The Netherlands has nearly 11 thousand hectares of growing space under glass, or about 40 square miles. That’s almost twice the area of the island of Manhattan. In fact, no country has a greater proportion of its land area under glass.
But these greenhouses boast more than plants. They’re also a breeding ground for high-tech plant experiments and greener energy. Some of the country’s most advanced greenhouses are in Bleiswijk and operated by Wageningen University and Research Center. At the Wageningen greenhouses, researchers can grow as many as 150 pounds of tomatoes in a square yard of space. And by using specially calibrated LED lights, they have managed to produce exotic new tomatoes with a whopping 50 percent more vitamin C than ordinary ones.
Glenn Zorpette: The Netherlands is the home of the biggest and most advanced greenhouses. Here, in Bleiswijk, is one of the greenest greenhouses in the world. And it’s also the home of the first LED-hacked tomato.
Hacking a fruit—or a vegetable—is all about control. Instead of being subject to the whims of nature, this tomato is raised on technology. The plants’ three food groups—light, carbon dioxide, and nutrients—are all based on cutting-edge research.
Sjaak Bakker: We try on to increase the productivity of the plants by modifying the environmental conditions, or the irrigation, or the proper nutrient solution, so that you have more products at the same amount of input.
Glenn Zorpette: The three-pronged tomato hack starts with light, or more specifically, with LEDs.
Tom Dueck: Vegetables, they need the light to put enough sugars into their fruits, whether it be a tomato or a cucumber. You can use different colors: red and blue and far red. You can influence the size, the height of the plant. You can influence the color of your plant. Certain amounts of lights will induce darker colors in your the leaves. Those kinds of aspects you can easily produce if you know what you’re looking for.
Sunlight has about 27 percent blue light. Right now we’re using LEDs with approximately 95 percent red and 5 percent blue. And so during the day the tomato has enough blue light. And during the night hours, when it’s dark, then we can use a little bit of extra blue light from the LEDs.
Glenn Zorpette: Placement of the lights is also important. As the tomato plants grow taller, the LEDs are aimed specifically at the fruit.
Tom Dueck: We’ve seen in the last year that we can increase the amount of vitamin C in the tomato fruit by concentrating the amount of red light the fruit itself receives. Not the whole plant, but just the fruit. And so if we can do that effectively, than we’ll be able to have a better quality fruit.
Glenn Zorpette: The result is a tomato with 50 percent more vitamin C than average. But plants need more than light to grow. They also need food and water. Artificial substrates, or nutrient solutions, are the next part of the hack.

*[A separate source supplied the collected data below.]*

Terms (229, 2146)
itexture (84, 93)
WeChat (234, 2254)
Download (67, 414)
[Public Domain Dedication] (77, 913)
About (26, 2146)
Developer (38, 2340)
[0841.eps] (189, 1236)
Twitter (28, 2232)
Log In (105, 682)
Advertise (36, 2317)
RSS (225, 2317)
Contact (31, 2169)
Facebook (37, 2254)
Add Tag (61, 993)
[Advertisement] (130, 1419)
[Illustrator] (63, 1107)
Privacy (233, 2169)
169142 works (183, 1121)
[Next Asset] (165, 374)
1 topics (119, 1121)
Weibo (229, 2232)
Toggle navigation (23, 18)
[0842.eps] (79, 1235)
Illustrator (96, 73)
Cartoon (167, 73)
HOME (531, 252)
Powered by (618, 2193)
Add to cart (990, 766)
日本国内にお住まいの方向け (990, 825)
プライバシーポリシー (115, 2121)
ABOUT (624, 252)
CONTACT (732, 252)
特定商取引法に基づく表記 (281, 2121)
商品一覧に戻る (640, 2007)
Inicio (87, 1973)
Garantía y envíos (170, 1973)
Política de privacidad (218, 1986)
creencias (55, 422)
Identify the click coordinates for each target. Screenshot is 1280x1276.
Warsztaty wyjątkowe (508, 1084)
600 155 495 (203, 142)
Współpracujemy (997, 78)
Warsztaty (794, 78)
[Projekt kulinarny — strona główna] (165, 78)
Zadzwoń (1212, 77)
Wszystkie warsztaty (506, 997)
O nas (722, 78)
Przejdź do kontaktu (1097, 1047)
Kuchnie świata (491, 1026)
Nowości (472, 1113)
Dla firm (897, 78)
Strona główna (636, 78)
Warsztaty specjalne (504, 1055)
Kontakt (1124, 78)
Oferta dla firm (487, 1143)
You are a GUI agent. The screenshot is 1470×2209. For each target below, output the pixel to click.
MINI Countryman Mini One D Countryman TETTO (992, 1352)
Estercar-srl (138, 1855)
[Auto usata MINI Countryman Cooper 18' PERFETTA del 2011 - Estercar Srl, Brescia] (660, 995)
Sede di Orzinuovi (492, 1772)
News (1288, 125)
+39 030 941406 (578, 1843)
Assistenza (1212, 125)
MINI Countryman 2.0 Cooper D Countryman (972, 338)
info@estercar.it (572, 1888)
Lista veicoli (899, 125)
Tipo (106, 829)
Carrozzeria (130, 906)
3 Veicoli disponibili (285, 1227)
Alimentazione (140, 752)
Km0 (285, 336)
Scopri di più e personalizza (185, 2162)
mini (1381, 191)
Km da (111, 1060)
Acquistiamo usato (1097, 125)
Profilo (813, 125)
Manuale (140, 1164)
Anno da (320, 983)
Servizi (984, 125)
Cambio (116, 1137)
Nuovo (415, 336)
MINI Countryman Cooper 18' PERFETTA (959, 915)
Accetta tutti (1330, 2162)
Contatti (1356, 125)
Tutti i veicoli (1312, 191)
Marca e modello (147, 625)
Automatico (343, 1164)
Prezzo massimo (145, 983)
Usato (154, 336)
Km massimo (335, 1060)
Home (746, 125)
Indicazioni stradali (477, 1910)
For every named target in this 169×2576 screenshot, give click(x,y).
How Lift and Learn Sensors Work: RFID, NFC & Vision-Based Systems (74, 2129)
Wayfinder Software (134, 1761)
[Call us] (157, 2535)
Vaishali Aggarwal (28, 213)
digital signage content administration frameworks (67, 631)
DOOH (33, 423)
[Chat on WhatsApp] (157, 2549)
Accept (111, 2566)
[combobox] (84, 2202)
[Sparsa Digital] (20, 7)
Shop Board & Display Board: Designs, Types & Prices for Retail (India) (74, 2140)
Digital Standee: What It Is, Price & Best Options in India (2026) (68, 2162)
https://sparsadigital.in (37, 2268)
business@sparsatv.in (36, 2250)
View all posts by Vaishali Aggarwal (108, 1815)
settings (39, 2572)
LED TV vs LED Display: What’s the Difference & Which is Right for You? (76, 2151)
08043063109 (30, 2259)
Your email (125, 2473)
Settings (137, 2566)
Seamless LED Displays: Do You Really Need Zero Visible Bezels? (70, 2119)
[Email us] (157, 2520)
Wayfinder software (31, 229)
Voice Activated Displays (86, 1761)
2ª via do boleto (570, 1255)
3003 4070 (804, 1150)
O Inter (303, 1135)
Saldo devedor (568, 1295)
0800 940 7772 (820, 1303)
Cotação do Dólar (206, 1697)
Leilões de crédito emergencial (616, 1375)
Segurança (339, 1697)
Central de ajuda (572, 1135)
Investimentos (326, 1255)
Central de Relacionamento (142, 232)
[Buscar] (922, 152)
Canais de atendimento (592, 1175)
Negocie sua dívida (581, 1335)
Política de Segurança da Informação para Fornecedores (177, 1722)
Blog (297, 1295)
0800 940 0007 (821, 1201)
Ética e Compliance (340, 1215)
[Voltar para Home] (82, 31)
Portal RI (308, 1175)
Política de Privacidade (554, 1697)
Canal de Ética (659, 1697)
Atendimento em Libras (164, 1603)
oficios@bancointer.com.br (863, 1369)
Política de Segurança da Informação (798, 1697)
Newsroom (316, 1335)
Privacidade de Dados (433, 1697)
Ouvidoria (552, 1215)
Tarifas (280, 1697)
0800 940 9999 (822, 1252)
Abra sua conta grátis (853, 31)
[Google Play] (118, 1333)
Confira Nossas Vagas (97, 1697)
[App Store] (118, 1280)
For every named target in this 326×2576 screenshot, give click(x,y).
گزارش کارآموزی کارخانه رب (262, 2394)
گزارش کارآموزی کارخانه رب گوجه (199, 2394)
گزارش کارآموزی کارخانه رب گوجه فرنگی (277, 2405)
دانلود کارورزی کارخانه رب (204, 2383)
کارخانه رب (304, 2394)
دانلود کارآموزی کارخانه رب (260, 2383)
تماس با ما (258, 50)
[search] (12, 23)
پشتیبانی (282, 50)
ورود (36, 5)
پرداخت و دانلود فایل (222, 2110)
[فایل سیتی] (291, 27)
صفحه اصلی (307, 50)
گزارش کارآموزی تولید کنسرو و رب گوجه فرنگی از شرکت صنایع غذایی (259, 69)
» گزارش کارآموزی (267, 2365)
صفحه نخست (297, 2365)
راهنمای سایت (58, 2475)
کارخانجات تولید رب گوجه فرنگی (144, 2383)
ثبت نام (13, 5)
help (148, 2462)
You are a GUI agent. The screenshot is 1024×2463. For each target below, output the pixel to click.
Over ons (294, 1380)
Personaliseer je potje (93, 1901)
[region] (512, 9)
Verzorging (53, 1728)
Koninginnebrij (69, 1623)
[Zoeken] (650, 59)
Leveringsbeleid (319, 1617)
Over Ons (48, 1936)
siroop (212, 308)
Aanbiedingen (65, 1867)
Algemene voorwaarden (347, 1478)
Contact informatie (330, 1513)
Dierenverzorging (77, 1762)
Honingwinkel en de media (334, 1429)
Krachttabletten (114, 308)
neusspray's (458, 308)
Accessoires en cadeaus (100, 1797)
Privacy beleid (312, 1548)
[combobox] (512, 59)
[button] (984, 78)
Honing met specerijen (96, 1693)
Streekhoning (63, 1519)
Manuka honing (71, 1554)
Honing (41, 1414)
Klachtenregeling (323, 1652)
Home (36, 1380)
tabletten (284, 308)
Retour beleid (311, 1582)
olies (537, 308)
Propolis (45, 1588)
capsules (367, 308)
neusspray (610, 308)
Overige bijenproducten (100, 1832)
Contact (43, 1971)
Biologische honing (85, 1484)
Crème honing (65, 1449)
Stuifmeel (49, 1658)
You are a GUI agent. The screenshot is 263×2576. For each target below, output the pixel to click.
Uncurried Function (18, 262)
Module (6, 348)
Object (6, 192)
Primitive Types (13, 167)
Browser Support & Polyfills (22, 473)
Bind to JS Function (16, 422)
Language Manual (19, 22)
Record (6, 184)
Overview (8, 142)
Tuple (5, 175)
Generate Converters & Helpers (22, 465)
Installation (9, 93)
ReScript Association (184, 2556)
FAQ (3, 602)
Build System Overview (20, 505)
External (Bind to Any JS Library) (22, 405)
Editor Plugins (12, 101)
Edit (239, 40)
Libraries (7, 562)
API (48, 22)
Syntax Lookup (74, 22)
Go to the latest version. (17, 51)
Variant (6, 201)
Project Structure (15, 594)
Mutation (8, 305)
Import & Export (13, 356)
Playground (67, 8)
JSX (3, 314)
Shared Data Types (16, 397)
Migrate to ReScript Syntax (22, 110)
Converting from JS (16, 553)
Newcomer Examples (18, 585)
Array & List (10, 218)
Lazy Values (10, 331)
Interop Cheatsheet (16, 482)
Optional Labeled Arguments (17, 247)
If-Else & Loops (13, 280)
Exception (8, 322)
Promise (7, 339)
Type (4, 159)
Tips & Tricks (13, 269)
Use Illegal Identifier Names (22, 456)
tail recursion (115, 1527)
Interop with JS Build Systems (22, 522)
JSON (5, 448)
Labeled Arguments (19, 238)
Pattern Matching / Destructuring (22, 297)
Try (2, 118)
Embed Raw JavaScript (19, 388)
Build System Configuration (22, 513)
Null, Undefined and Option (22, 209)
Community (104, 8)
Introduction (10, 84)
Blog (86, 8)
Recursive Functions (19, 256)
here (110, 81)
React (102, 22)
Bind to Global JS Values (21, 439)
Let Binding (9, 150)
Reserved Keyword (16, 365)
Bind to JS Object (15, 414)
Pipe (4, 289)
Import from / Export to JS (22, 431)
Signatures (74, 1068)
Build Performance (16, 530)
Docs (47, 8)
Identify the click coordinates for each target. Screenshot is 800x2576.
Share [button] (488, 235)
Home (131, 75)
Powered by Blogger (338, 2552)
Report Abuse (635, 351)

Sjaak Bakker: The taste and the flavor of tomatoes largely depend on the composition of the fruit. It’s much easier to influence that by using articifial substrates, where you have the possibility of growing the plant at different nutrient levels. You make use of the water and the nutrients as much as possible. And that gives a reduction in the total amount of nutrient solution you have to apply to the plant.
Glenn Zorpette: The greenhouse also uses an innovative energy system. Wind turbines provide electricity, but so do generators, which have the added bonus of producing extra carbon dioxide for the plants.
Sjaak Bakker: It’s called cogeneration of heat and electricity. So what we do, we burn natural gas, run a generator with that. It generates electricity on the one hand, but also heat, and it also produces carbon dioxide. And these three components are used for operational control of the greenhouse. Or, if you don’t need the electricity at the same time, it’s brought into the national grid.
Glenn Zorpette: Cogeneration at Dutch greenhouses like this one provide about 10 percent of the country’s power. And though hacking a tomato might seem like a tiny advance, the technology developed in these greenhouses will help us feed the hordes of tomorrow. For IEEE Spectrum, I’m Glenn Zorpette.